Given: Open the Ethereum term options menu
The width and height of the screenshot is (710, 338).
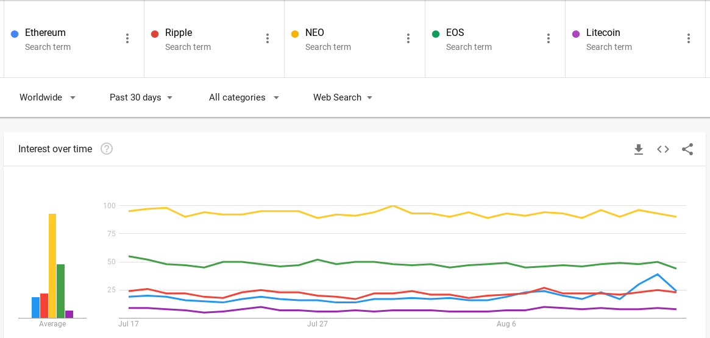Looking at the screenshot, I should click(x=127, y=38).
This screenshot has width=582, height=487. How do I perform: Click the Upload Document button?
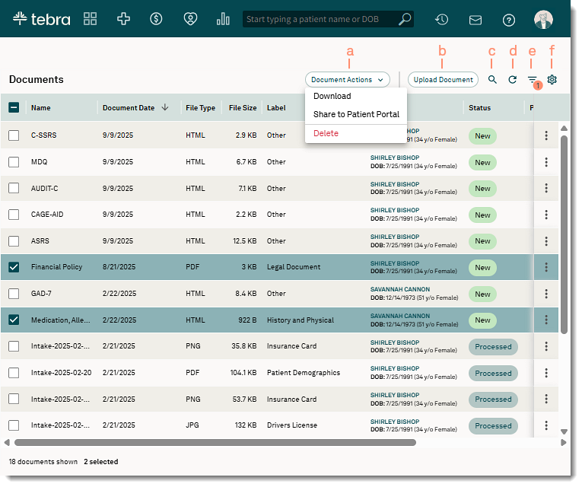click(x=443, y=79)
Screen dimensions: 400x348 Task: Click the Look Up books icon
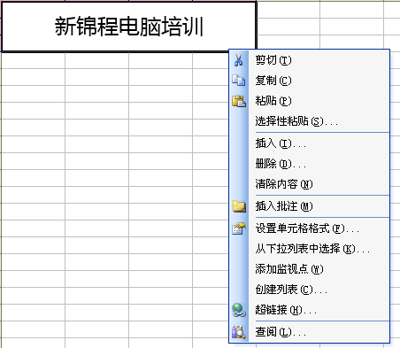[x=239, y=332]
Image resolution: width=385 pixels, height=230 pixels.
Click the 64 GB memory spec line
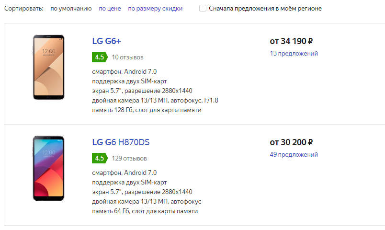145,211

---

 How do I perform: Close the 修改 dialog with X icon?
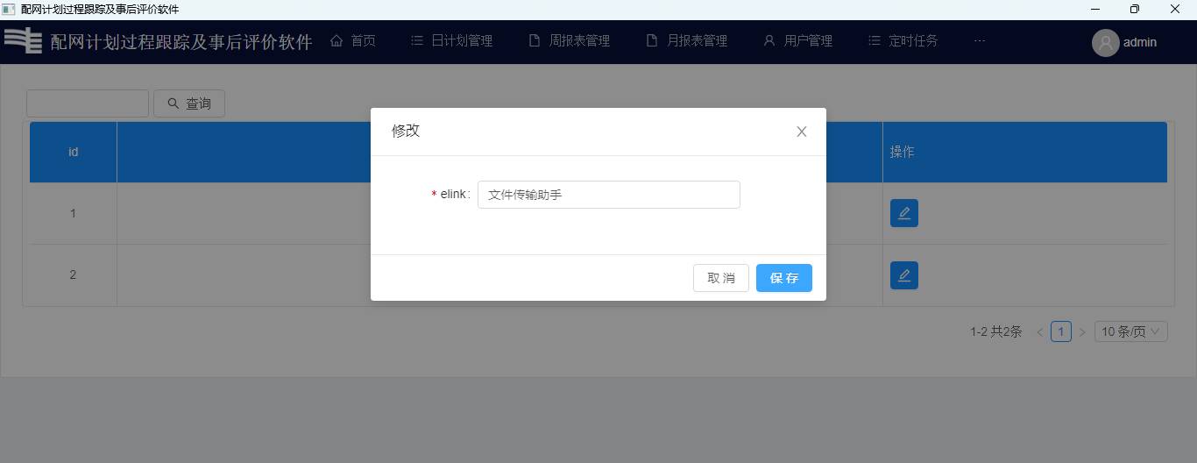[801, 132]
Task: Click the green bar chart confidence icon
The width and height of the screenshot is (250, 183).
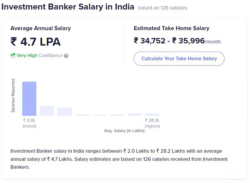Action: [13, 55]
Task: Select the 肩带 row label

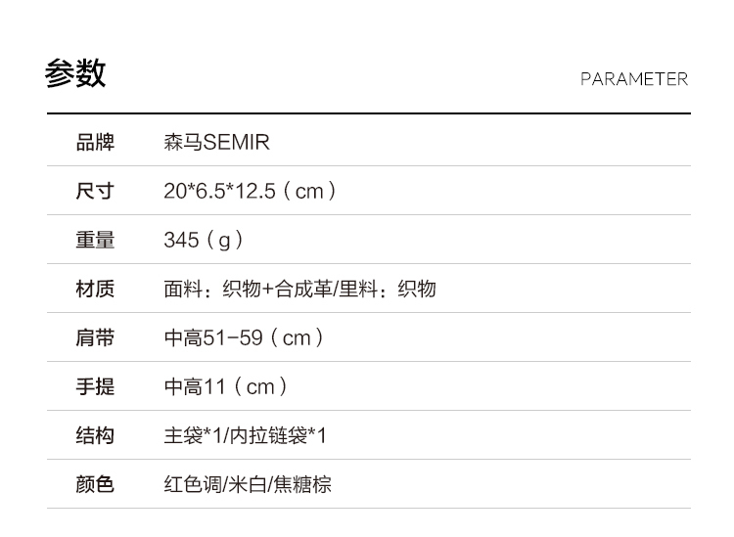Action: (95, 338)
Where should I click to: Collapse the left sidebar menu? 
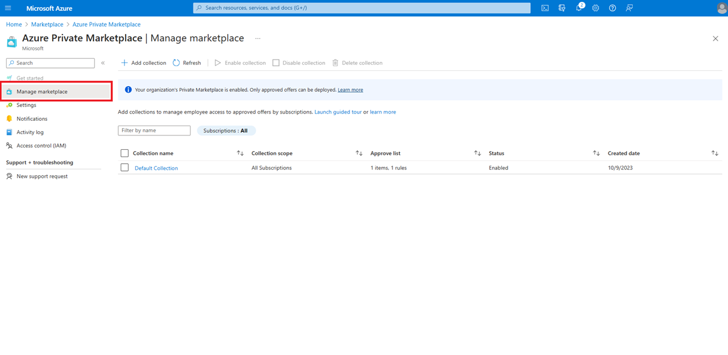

What to do:
Extract the part of the records that opens with the line containing "Task: Click the green" and closes with the line containing "Where should I". Take only those lines, exactly, and no pictures.

Result:
Task: Click the green bar chart confidence icon
The width and height of the screenshot is (250, 183).
Action: [13, 55]
Task: Select the 肩带 row label

Action: (95, 338)
Where should I click to: Collapse the left sidebar menu? 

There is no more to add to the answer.